Monthly Archives: September 2014

Enabling TypeScript builds for library projects in Visual Studio.

If you are creating a modular web application where all content files and script files are embedded in library projects, migrating from JavaScript to TypeScript will need some extra work. As I already discussed in a previous post, debugging TypeScript might be a bit tricky, and I already mentioned there that we have our TypeScript in library assemblies.

I did not mention how we enabled TypeScript build support for these assemblies (since it will not work out of the box for this project type). So here is a small instruction manual:

– Unload the project you want to add TypeScript support to.
– Open the project file in the XML editor.
– Add the following at the end of the file (but before the Project end tag):

<Import Project="$(MSBuildExtensionsPath32)MicrosoftVisualStudiov12.0TypeScriptMicrosoft.TypeScript.targets" />

– Save and close the project file, then load the project again.

The build will now work. However it will likely have problems with overwriting the generated .js files. You probably have those file in source control because you want them added as an Embedded Resource to your output assembly. And if they are in source control they will be read-only by default.
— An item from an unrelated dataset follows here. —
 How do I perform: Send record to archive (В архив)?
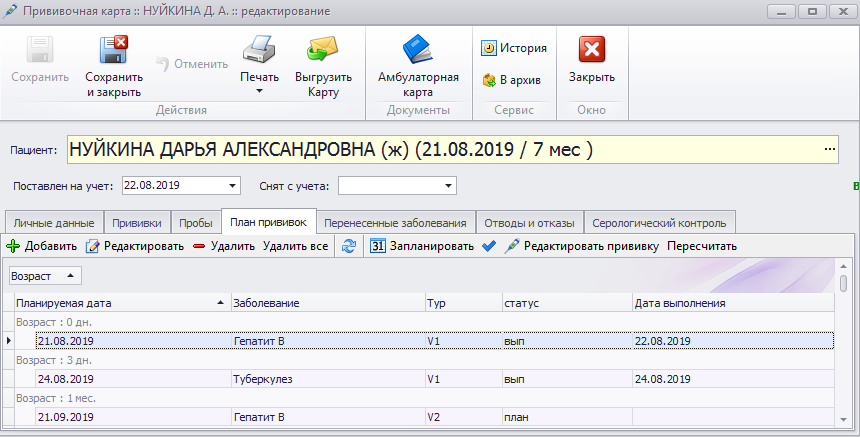pyautogui.click(x=514, y=80)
To fix this you can add a pre-build event to your project that clears the read-only attribute (and since we also have the .js.map files are Embedded Resources we fix these up too):

attrib -r /s "$(ProjectDir)*.js"
attrib -r /s "$(ProjectDir)*.js.map"

It is probably possible to use the tf command line tool to actually check these files out instead of changing just the read-only stamps, but the above works fine for us.